Danièle Brun "Les enfants perturbateurs"
Ed. Odile Jacob, 2007, 189p.

 

Entre parents et enfants, l’idylle n’est pas toujours au rendez-vous, les attentes, de part et d’autres, étant complexes. Les enfants, pour se construire, ont en effet besoin d’un espace intime, qui leur permet de chercher et de trouver leur solution aux problèmes qu’ils se posent ou qui s’imposent à eux. Cet espace, selon Danièle Brun, est celui de la plasticité de l’enfance. Ce qu’elle nomme “plasticité de l’enfance” est une activité de pensée particulière de l’enfant, face aux réponses incomplètes des adultes, avec des scénarios empruntés à la réalité et à son inventivité. Elle insiste d’ailleurs sur la fragilité de cette plasticité, ainsi que sur les rétrécissements de son espace à différents moments de l’existence.

Quel que soit son âge, la plasticité sert à l’enfant de boussole pour naviguer entre les exigences du monde extérieur, où il rencontre son propre entourage, et celle de son monde interne, d’où émanent les appels de la pulsion. Danièle Brun, psychanalyste, est professeur de psychopathologie à l’université Paris VII - Denis Diderot. Elle a publié “La Passion dans l’amitié”, “Le Corps”, L’Enfant donné pour mort”, “La Novela familiar del ninò, “Mikael, un enfant en analyse”, “La Maternité et le Féminin”. Perturbateur, l’enfant l’est nécessairement pour ses parents à différentes époques de son existence. Il l’est d’abord pour le couple qui l’a conçu. Il l’est encore quand il manifeste son opposition. Car les parents ne sont pas seulement des adultes soucieux de l’éducation de leurs enfants. Ils ont été enfants. Or, souvent, les parents cherchent à annihiler l’espace intime de leurs enfants par souci de les adapter le plus vite possible aux exigences de la société : l’école, les bonnes manières, les valeurs communes.

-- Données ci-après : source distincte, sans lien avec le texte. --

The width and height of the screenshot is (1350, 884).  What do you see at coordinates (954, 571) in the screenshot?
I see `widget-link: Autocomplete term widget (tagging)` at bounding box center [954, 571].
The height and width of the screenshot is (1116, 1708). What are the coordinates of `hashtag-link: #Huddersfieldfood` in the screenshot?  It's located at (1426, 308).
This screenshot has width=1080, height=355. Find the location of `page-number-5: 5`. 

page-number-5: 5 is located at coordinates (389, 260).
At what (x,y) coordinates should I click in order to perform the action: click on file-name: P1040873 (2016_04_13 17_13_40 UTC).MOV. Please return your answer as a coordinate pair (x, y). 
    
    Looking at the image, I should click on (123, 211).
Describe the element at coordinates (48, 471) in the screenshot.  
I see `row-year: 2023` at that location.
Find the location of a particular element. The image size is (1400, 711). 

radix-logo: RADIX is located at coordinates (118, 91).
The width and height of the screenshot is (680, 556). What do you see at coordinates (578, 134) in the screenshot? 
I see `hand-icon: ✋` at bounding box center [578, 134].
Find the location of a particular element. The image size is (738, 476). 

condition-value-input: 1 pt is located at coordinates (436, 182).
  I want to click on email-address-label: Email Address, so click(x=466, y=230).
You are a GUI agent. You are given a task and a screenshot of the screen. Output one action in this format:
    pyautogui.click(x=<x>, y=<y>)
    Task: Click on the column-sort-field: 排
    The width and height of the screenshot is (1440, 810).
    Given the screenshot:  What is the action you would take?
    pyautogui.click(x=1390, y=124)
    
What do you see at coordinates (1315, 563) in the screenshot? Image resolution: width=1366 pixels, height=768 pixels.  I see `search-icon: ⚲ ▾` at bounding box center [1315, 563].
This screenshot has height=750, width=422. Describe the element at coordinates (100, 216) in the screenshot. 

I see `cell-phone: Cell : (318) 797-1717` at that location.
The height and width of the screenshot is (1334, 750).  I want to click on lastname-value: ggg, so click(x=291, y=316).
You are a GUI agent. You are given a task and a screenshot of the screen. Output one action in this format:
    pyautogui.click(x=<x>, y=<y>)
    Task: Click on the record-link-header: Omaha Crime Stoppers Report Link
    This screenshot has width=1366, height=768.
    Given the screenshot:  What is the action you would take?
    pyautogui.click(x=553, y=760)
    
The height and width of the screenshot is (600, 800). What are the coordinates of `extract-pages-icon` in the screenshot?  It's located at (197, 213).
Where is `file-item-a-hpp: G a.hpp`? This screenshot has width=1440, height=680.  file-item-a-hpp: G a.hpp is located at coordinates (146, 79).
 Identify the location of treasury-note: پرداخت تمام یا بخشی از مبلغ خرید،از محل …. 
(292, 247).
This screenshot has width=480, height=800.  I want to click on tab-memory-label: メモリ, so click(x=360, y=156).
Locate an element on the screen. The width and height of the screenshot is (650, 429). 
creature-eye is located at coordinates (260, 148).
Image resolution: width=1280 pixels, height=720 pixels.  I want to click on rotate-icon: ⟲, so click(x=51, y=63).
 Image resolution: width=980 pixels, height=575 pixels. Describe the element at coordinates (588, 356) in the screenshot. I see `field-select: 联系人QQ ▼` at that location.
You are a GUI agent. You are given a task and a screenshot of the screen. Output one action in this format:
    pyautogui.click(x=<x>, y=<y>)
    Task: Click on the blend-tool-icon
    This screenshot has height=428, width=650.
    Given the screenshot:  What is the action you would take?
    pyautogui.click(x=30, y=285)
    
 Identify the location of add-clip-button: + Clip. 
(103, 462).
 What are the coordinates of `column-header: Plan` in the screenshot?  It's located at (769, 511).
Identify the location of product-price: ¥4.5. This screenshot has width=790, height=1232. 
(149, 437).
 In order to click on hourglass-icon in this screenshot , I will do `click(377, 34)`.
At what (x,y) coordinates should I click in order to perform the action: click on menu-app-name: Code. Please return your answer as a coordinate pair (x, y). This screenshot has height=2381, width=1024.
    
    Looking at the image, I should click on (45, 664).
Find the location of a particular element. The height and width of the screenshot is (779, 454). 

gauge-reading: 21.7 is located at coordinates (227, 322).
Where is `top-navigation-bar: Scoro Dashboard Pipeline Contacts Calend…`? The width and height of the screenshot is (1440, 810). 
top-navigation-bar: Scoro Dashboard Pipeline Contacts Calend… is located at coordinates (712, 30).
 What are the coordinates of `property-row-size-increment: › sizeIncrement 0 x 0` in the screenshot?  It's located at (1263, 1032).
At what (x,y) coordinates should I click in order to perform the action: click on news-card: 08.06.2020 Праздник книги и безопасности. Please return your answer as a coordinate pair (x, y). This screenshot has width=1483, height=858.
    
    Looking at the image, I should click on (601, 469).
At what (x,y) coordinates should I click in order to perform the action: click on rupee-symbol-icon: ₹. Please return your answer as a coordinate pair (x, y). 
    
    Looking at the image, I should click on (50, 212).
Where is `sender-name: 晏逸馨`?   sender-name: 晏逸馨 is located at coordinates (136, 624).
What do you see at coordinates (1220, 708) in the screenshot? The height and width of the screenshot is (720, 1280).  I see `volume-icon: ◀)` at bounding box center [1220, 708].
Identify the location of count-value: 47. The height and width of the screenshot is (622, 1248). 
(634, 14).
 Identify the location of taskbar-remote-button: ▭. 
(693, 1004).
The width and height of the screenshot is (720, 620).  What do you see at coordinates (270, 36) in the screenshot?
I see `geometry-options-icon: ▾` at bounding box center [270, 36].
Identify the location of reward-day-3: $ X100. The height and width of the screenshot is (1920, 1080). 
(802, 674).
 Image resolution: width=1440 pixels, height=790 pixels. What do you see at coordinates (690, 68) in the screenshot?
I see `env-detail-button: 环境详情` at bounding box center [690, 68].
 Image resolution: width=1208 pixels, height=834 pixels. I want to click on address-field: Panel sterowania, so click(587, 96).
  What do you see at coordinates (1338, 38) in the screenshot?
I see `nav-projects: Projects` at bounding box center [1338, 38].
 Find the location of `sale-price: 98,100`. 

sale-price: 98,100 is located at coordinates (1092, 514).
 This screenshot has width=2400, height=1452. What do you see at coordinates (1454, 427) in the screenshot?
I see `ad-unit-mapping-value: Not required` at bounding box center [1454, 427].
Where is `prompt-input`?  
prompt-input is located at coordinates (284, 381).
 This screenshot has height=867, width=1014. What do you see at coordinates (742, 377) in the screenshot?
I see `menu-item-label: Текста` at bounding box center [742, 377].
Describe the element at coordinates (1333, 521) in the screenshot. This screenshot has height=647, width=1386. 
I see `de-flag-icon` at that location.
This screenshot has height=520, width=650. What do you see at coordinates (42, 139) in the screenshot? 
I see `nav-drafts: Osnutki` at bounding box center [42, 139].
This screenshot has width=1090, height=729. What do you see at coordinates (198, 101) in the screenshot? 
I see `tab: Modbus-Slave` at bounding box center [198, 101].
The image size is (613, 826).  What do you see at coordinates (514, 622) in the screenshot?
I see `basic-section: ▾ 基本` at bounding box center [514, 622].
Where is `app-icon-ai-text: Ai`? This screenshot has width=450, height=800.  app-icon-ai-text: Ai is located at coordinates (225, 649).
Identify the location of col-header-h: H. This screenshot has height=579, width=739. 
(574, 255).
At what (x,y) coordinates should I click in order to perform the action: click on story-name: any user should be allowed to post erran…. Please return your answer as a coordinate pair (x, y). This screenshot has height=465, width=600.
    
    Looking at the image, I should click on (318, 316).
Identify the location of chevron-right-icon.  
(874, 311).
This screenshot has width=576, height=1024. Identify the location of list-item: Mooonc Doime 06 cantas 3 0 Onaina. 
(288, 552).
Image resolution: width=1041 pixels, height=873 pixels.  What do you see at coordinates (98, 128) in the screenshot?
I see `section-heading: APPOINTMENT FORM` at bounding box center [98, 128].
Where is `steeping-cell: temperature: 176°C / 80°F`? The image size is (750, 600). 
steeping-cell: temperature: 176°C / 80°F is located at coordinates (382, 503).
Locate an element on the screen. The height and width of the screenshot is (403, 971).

Et ils le font d’autant plus qu’ils font taire l’enfant qui demeure en eux. À partir d’exemples cliniques très différents les uns des autres, Danièle Brun fait coexister, dans chaque chapitre du livre, des scènes où figurent des enfants conduits par leurs parents et des scènes dans lesquelles l’adulte se remémore son enfance avec ses propres parents. Un ouvrage qui pousse à s’interroger sur soi-même et qui invite à retrouver son enfance comme force de vie.